Neppure si sarebbe potuto ritenere che una simile interpretazione possa “sorprendere” la controparte ovvero mortificarne le potenzialità difensive perché “l’eventuale modifica avviene sempre in riferimento e connessione alla medesima vicenda sostanziale in relazione alla quale la parte è stata chiamata in giudizio, precisandosi che la parte deve essere consapevole che una simile modifica potrebbe intervenire, sicché non si trova rispetto ad essa come dinanzi alla domanda iniziale” e, infine, “alla suddetta parte è in ogni caso assegnato un congruo termine per potersi difendere e controdedurre anche sul piano probatorio”.

Uniformandosi a tali principi le Sezioni Unite – con la sentenza n. 22404 del 2018 – hanno riconfermato che i pregressi risultati raggiunti si ponevano in completa consonanza sia con l’esigenza di realizzare, al fine di una maggiore economia processuale ed una migliore giustizia sostanziale, la concentrazione nello stesso processo e dinanzi allo stesso giudice delle controversie aventi ad oggetto la medesima vicenda sostanziale, sia, più in generale, con i valori funzionali del processo come progressivamente enucleati, in tempi più recenti, dalla dottrina e dalla giurisprudenza – soprattutto a Sezioni Unite – di legittimità.

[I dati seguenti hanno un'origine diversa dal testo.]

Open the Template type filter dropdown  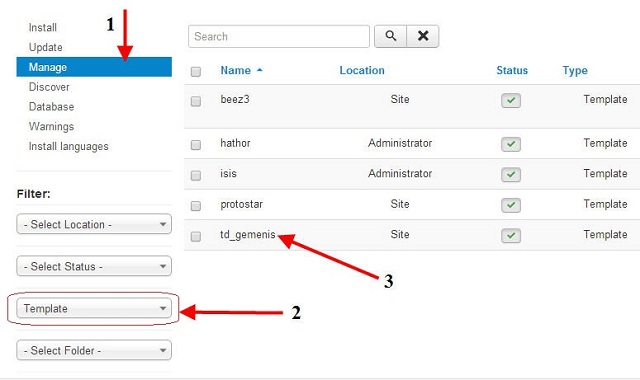pos(94,308)
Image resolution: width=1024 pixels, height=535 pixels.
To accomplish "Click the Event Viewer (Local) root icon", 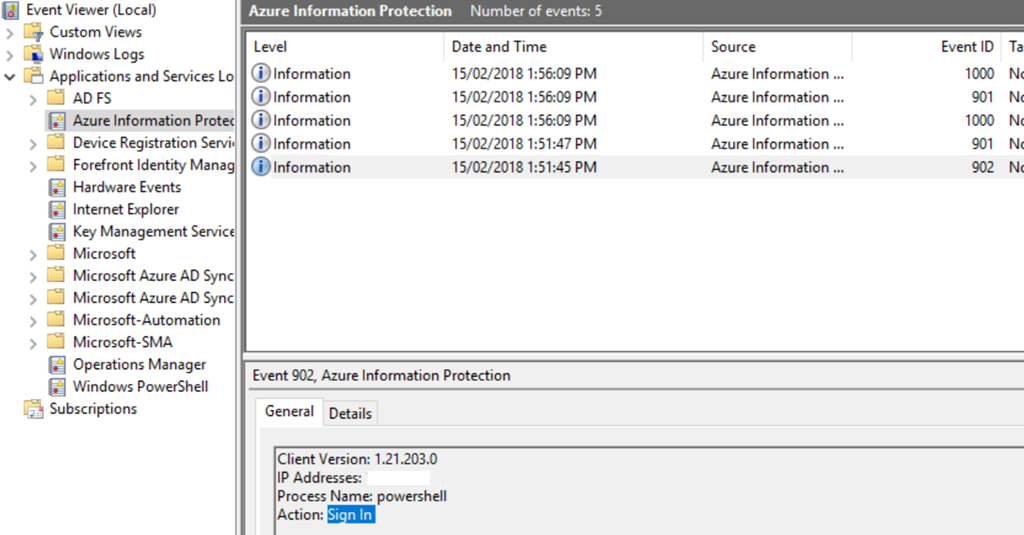I will 12,10.
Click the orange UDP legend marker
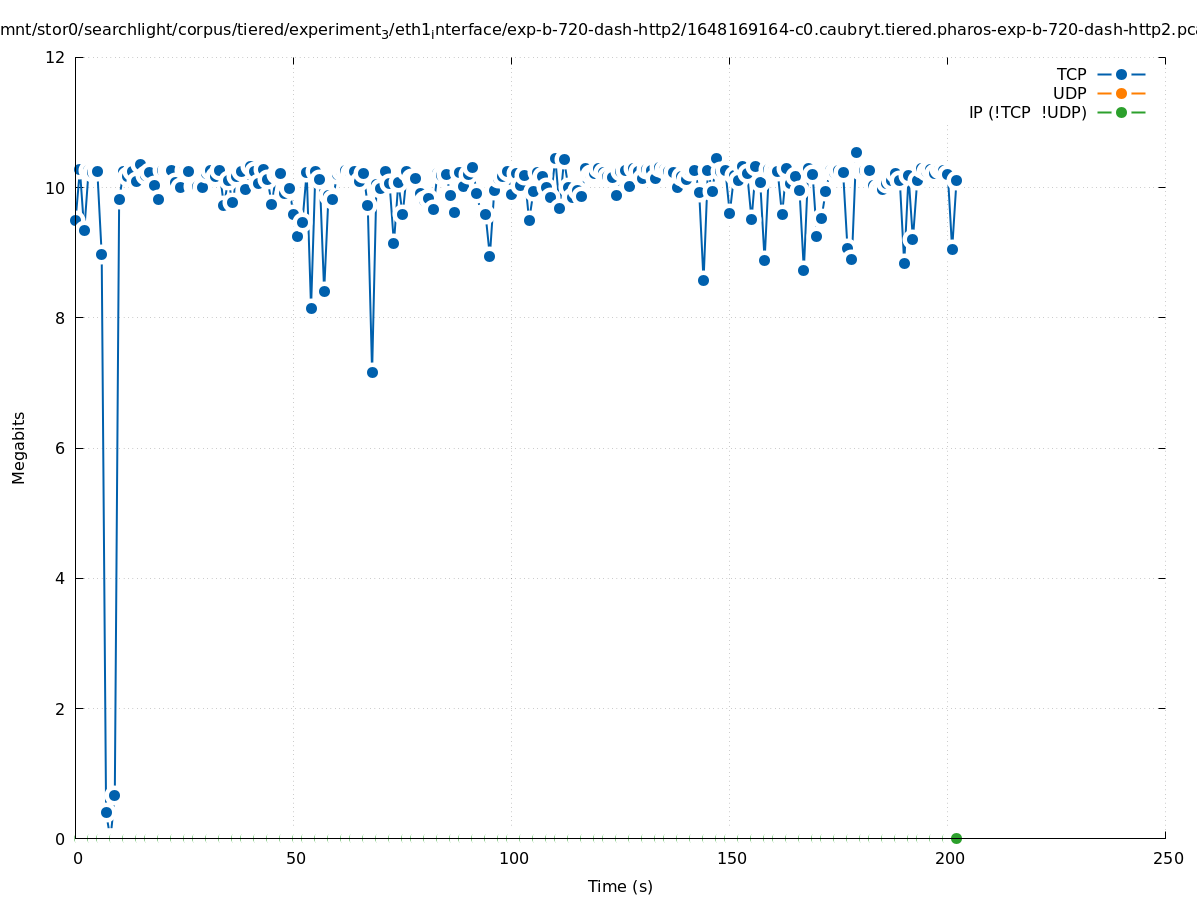Viewport: 1197px width, 900px height. pyautogui.click(x=1121, y=93)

Di conseguenza, con l’appena richiamata decisione, le Sezioni unite hanno ritenuto che – nel caso di specie sottoposto al loro vaglio – entrambe le domande formulate dal professionista (quella di adempimento contrattuale e quella successiva, ma oggetto di tempestiva modifica, di indebito arricchimento) si rivolgono, in effetti, alla medesima vicenda contrattuale prospettata e risultano orientate al raggiungimento dello stesso obiettivo, ovvero al conseguimento del medesimo bene sostanziale, identificantesi con il soddisfacimento di una pretesa di contenuto patrimoniale in relazione alla quale le due domande proposte sono da considerarsi legate da un rapporto di connessione “per incompatibilità” sia logica che normativa, poiché l’azione di ingiustificato arricchimento riveste carattere sussidiario e, pertanto, proprio questo nesso corrobora ancora maggiormente l’esigenza di ricorrere ad un giudizio contestuale e simultaneo.

Pertanto, le S.U. hanno respinto il primo motivo del ricorso per cassazione ma hanno accolto il secondo in relazione alla rilevata ammissibilità della subordinata domanda di indebito arricchimento comunque dedotta nel termine preclusivo previsto dal codice di rito per la precisazione e le modificazioni della domanda inziale, con la derivante cassazione con rinvio della sentenza impugnata.